Chocolate: Its history and why we we love it for Valentine’s Day


Chocolate: Its history and why we we love it for Valentine’s Day

McClatchy Tribune

Forrest Gump’s mother compared chocolate to life when she said, “Life is like a box of chocolates, you never know what you’re gonna get.”

Chocolate is ancient, but iconic – regardless of marketability – and it is one of the most popular traditions during Valentine’s Day.

Zach Smith is a junior business major at Sac State and is planning on giving flowers and chocolate-covered strawberries for Valentine’s Day. Smith believes one of the reasons society turns to chocolate for gifting during the lover’s holiday is because of pop culture.

“(In) TV shows and movies, it’s always been broadcast in my mind that chocolate is a thing you get for someone on Valentine’s Day,” Smith said. “You see people’s reactions on those movies or TV shows and you’re like,’Oh okay I’m going to see my special someone and get the same reaction.’”

Julie Tharalson, Sac State food and nutrition professor and graduate from The Culinary Institute of America in New York, believes one reason chocolate is highly marketable on Valentine’s Day is because it is something society has been encouraged to gift.

“I suppose you can say to some degree that it may play a role in a man trying to get a woman’s attention,” Tharalson said. “If you’re going to bring flowers and chocolates and that’s something that is ingrained in our society. It’s Valentine’s Day, you buy flowers and chocolates.”

According to the Smithsonian, chocolate has existed for more than 2,000 years. University of Pennsylvania discovered cacao powder on a piece pottery during an excavation in Honduras that is estimated from 1400 B.C.E, placing chocolate at an earlier time period in history than many believed.

The word chocolate comes from the Aztec word “xocoatl,” meaning a bitter drink made from cacao beans that were found in Central America and southern Mexico.

According to the Smithsonian, the Mayans and Aztecs believed the cacao beans were mythical and were used in birth, marriage and death rituals. There is evidence the beans were fermented and brewed into alcoholic beverages. Cacao beans were also used as currency by exchanging them with tamales or hens.

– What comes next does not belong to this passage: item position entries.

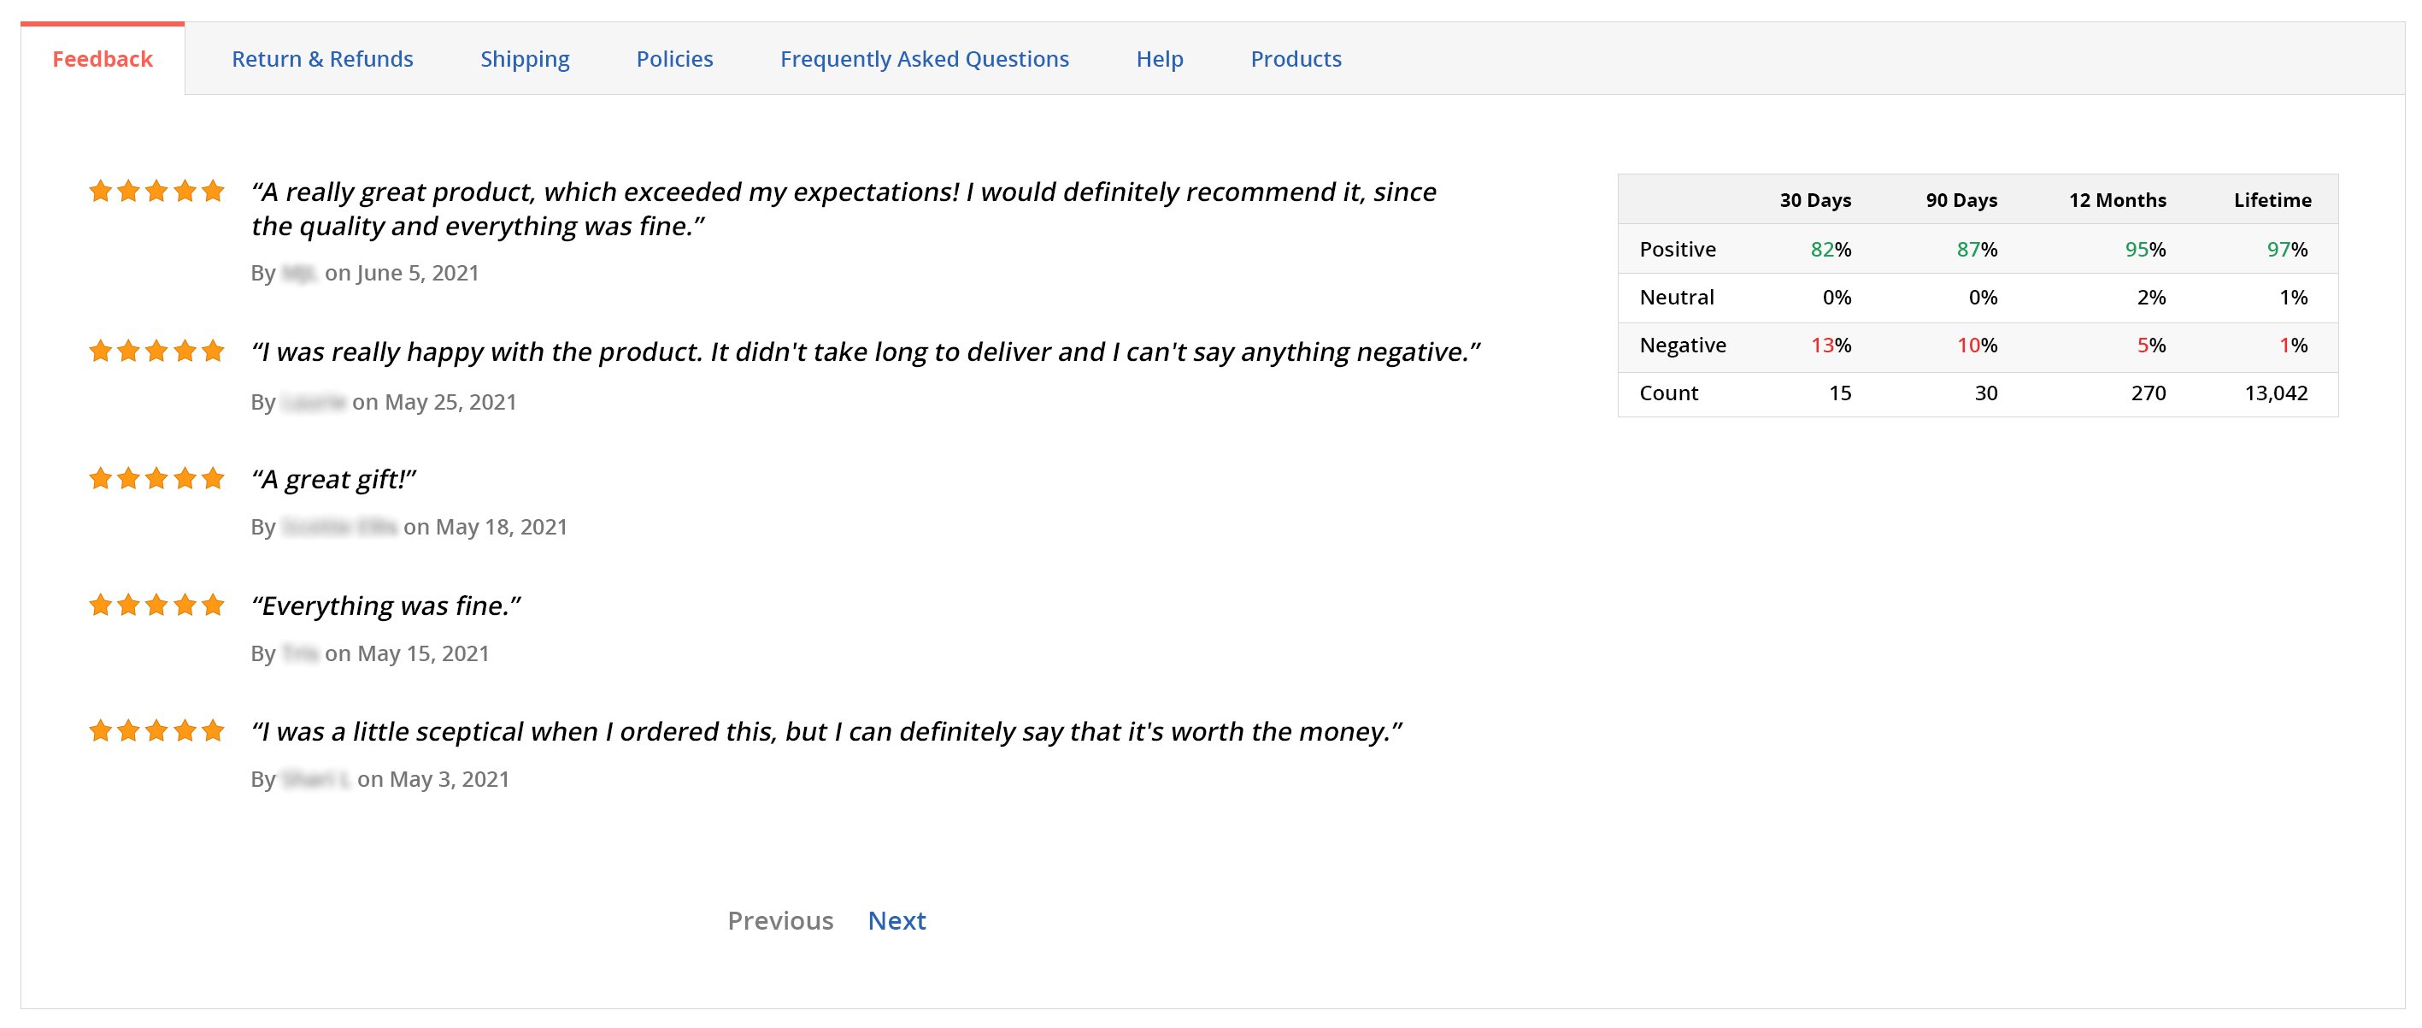Switch to Return & Refunds tab
2422x1028 pixels.
pyautogui.click(x=322, y=59)
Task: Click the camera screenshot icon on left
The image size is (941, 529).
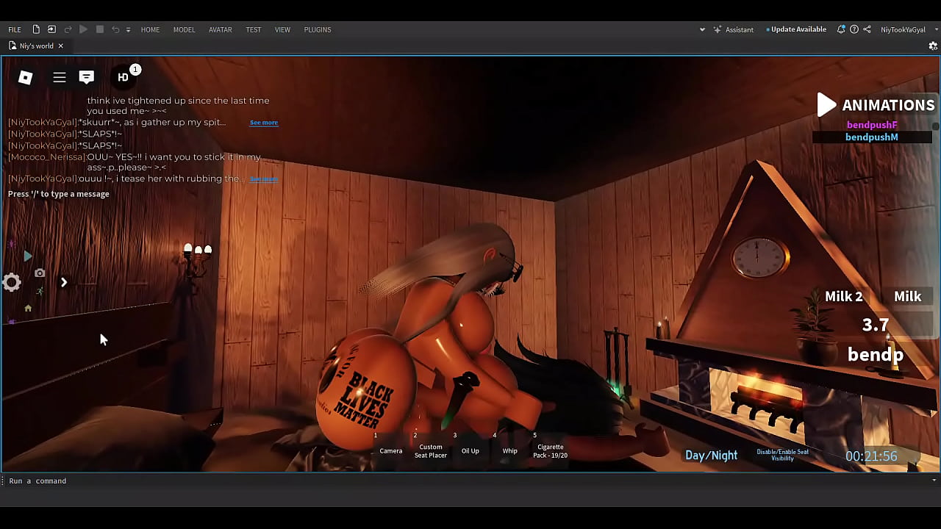Action: 40,273
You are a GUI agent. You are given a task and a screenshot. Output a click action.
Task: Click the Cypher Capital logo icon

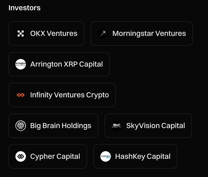(21, 156)
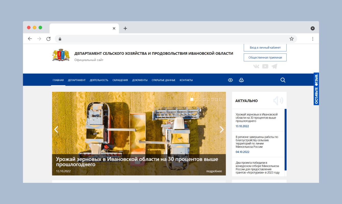Viewport: 342px width, 204px height.
Task: Open the YouTube channel icon
Action: coord(265,66)

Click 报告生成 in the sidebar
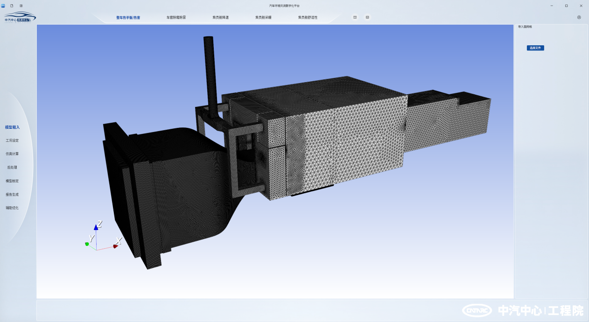12,194

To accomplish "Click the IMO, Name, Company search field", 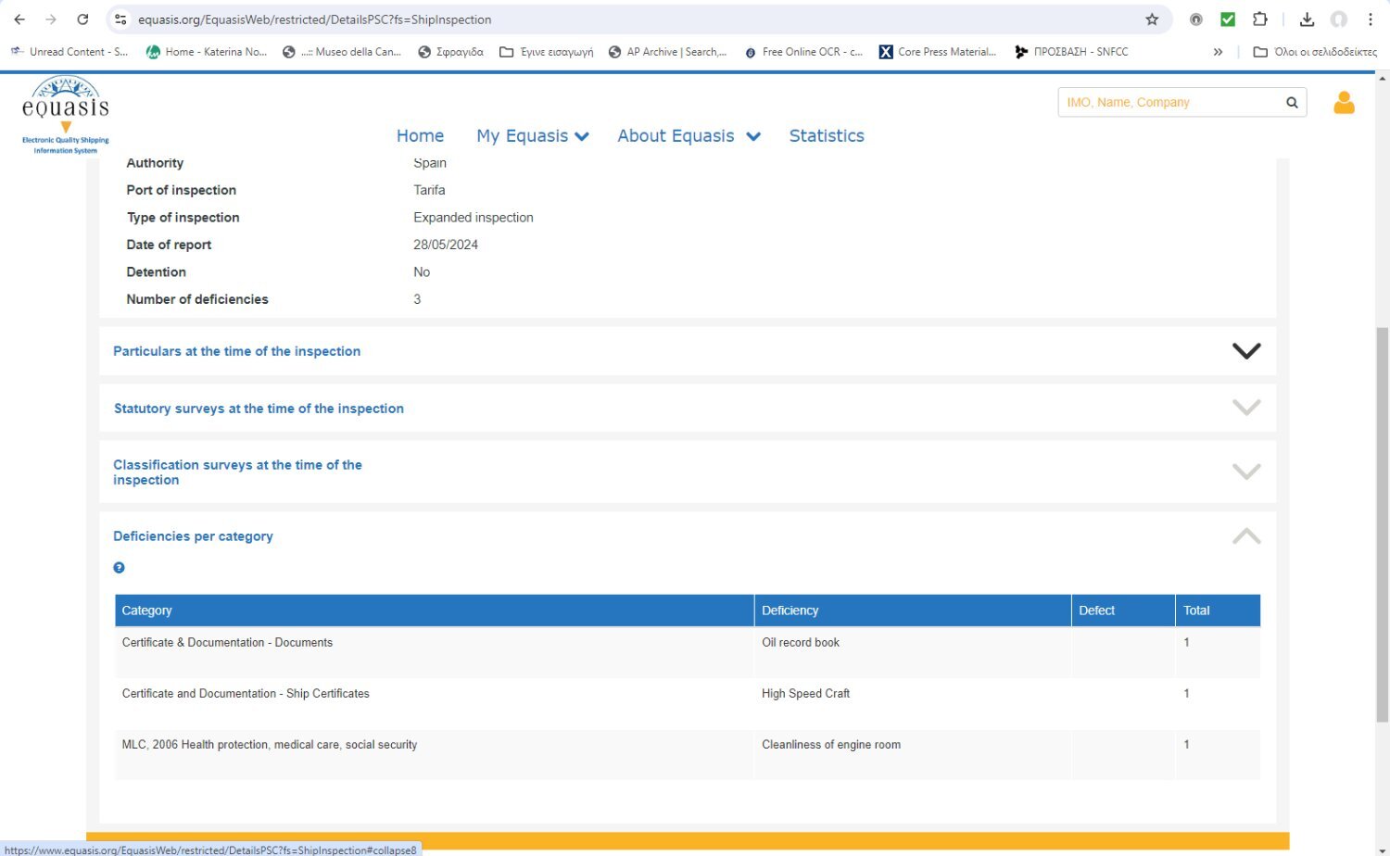I will click(x=1168, y=103).
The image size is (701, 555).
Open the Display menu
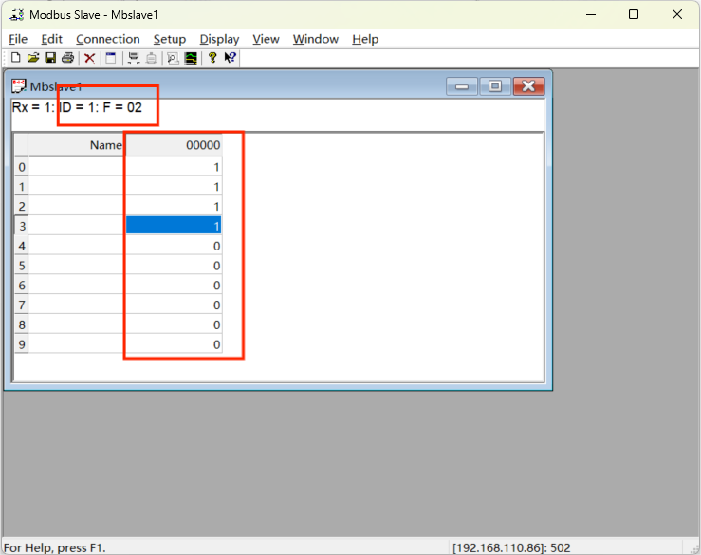click(219, 39)
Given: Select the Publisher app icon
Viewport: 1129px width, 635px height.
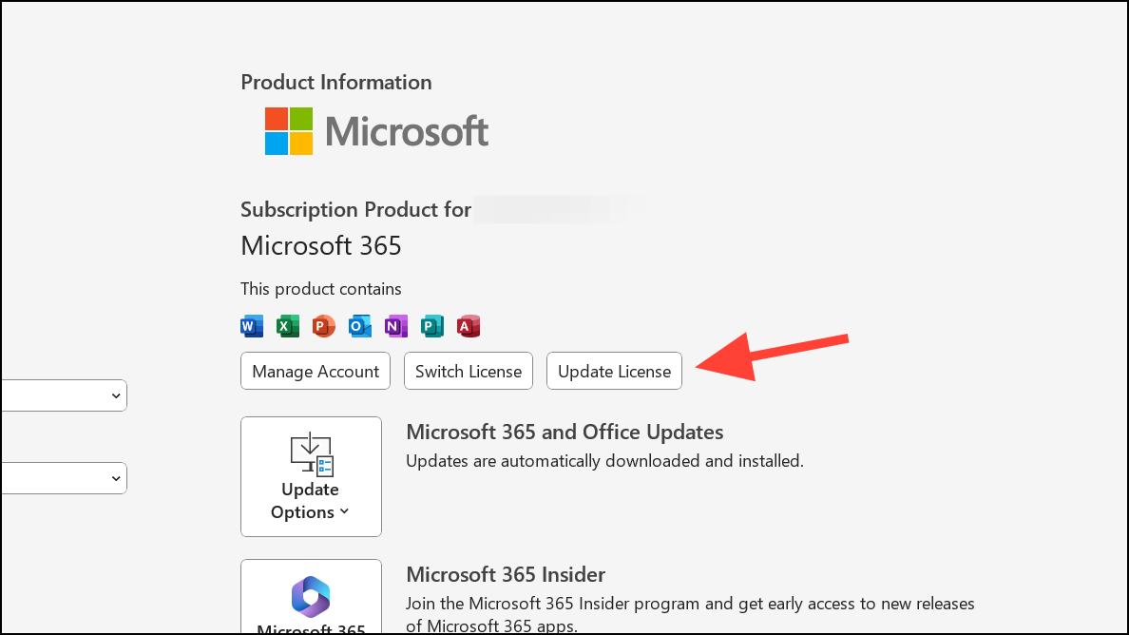Looking at the screenshot, I should pos(431,326).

A chocolate beverage was first introduced to Europeans by the Aztec King Montezuma, who confused a Spanish conqueror to a reincarnated deity. Although the Europeans thought it was bitter, once prepared with sugar it became a delicacy for the rich.

Chocolate as an aphrodisiac has been associated with Montezuma because he drank large amounts of chocolate for his sexual performance, this is perhaps why romance and chocolate are linked.

In 1847, the first chocolate bar was created by Fry & Son, then in 1861, Cadbury created the first heart-shaped chocolate box. Years later, Nestle introduced the first milk chocolate bar. Hershey’s classic milk chocolate bar came out in 1900.

Sac State pre-nursing major and freshman Vanessa P. Martinez, 19, believes giving chocolate on Valentine’s Day is not only about tradition, but it is more about how chocolate makes people happy.

“I love chocolate and I love (my family and friends),” Martinez says “So I might as well give them something I love and hopefully they love it too.”